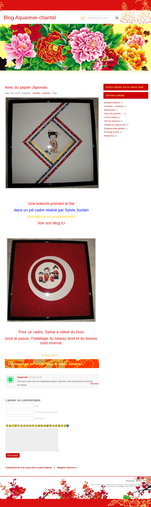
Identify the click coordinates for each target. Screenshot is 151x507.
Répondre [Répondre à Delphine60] (92, 384)
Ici (63, 223)
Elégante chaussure (66, 467)
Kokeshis (46, 93)
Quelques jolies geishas (114, 128)
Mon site (142, 481)
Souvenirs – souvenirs (113, 106)
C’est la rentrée (110, 117)
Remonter (130, 481)
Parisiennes (109, 136)
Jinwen (121, 486)
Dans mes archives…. (113, 113)
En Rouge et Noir (111, 132)
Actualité (36, 93)
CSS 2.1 (133, 486)
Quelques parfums (112, 102)
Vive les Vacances (112, 121)
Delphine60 (22, 377)
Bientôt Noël (109, 110)
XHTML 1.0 (142, 486)
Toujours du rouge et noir (115, 125)
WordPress (142, 484)
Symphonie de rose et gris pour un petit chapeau (29, 467)
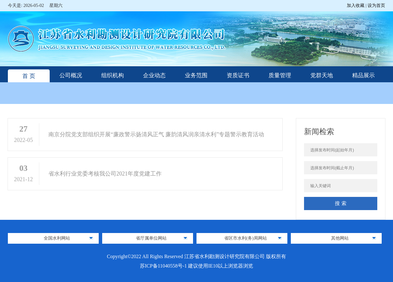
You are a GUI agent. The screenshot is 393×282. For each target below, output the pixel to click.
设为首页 (376, 5)
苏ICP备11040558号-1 (164, 265)
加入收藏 (356, 5)
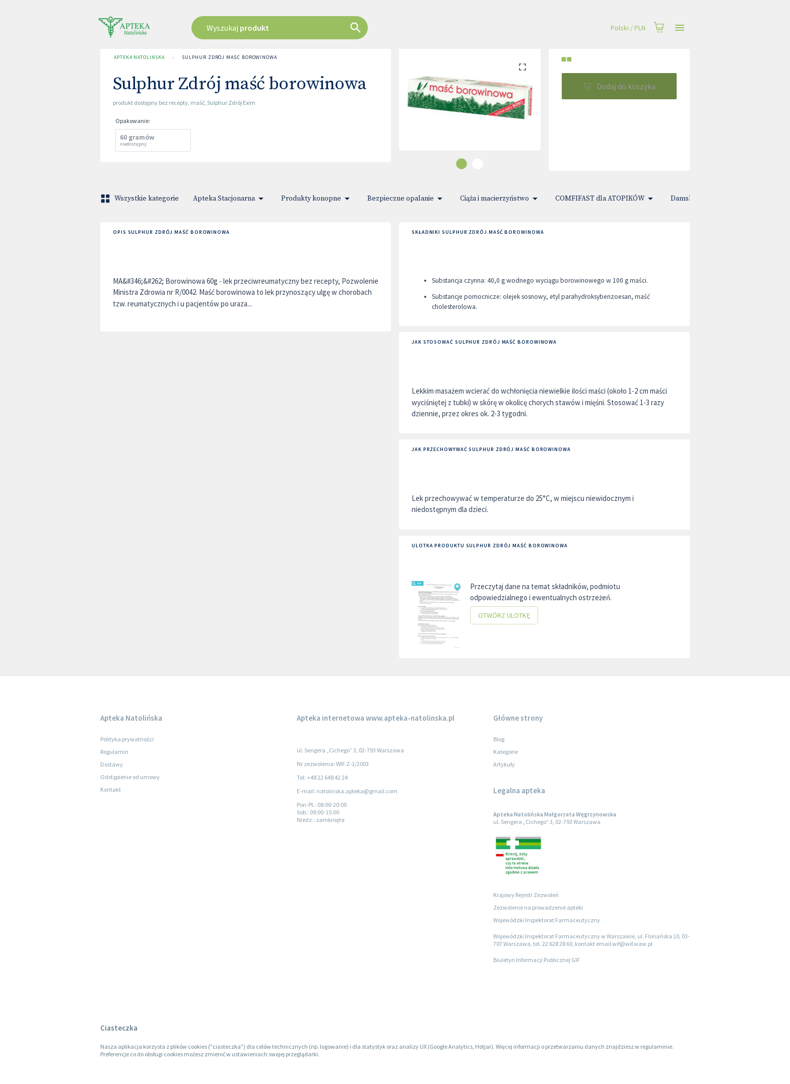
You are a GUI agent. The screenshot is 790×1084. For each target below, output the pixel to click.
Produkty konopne (317, 198)
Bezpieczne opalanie (406, 198)
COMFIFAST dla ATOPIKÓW (606, 198)
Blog (498, 739)
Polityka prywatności (127, 739)
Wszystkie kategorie (140, 198)
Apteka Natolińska (139, 57)
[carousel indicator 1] (461, 164)
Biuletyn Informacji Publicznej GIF (536, 960)
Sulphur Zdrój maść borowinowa (229, 57)
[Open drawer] (680, 28)
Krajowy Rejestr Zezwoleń (526, 895)
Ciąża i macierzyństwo (500, 198)
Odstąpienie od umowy (130, 777)
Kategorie (505, 751)
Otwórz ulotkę (504, 615)
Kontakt (110, 789)
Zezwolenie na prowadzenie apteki (538, 907)
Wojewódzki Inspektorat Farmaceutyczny (546, 920)
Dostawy (111, 764)
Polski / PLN (628, 28)
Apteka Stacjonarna (230, 198)
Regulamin (114, 751)
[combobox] (330, 27)
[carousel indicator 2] (478, 164)
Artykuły (504, 764)
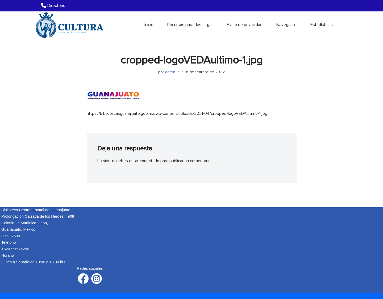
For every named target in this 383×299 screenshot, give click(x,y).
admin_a (172, 72)
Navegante (286, 24)
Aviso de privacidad (245, 24)
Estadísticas (321, 24)
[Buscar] (338, 25)
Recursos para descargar (190, 24)
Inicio (148, 24)
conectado (149, 160)
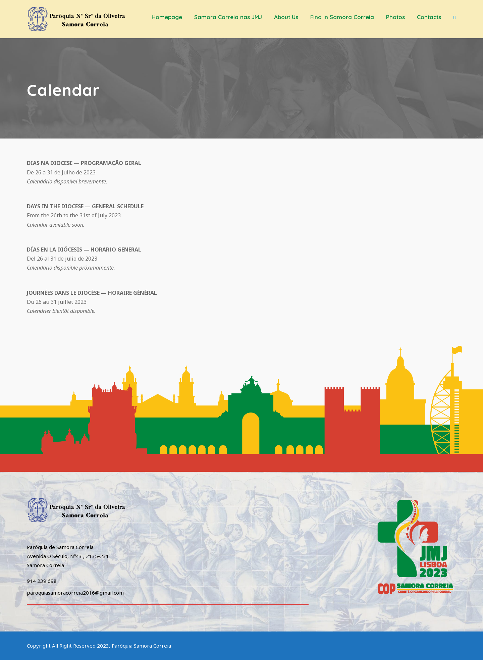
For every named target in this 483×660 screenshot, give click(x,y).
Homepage (167, 16)
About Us (286, 16)
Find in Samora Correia (342, 16)
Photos (395, 16)
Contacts (429, 16)
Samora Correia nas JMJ (228, 16)
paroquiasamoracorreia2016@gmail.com (75, 592)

▶ _YOUR GOAL_: Please rewrite the items from the line with "C’est la rentrée (110, 117)" down through the line with "WordPress (142, 484)", putting "Fêtes" wherever "Vacances" appears and keeping everything else the same.

▶ _REPLY TO THE TASK_:
C’est la rentrée (110, 117)
Remonter (130, 481)
Parisiennes (109, 136)
Jinwen (121, 486)
Dans mes archives…. (113, 113)
En Rouge et Noir (111, 132)
Actualité (36, 93)
CSS 2.1 (133, 486)
Quelques parfums (112, 102)
Vive les Fêtes (112, 121)
Delphine60 (22, 377)
Bientôt Noël (109, 110)
XHTML 1.0 (142, 486)
Toujours du rouge et noir (115, 125)
WordPress (142, 484)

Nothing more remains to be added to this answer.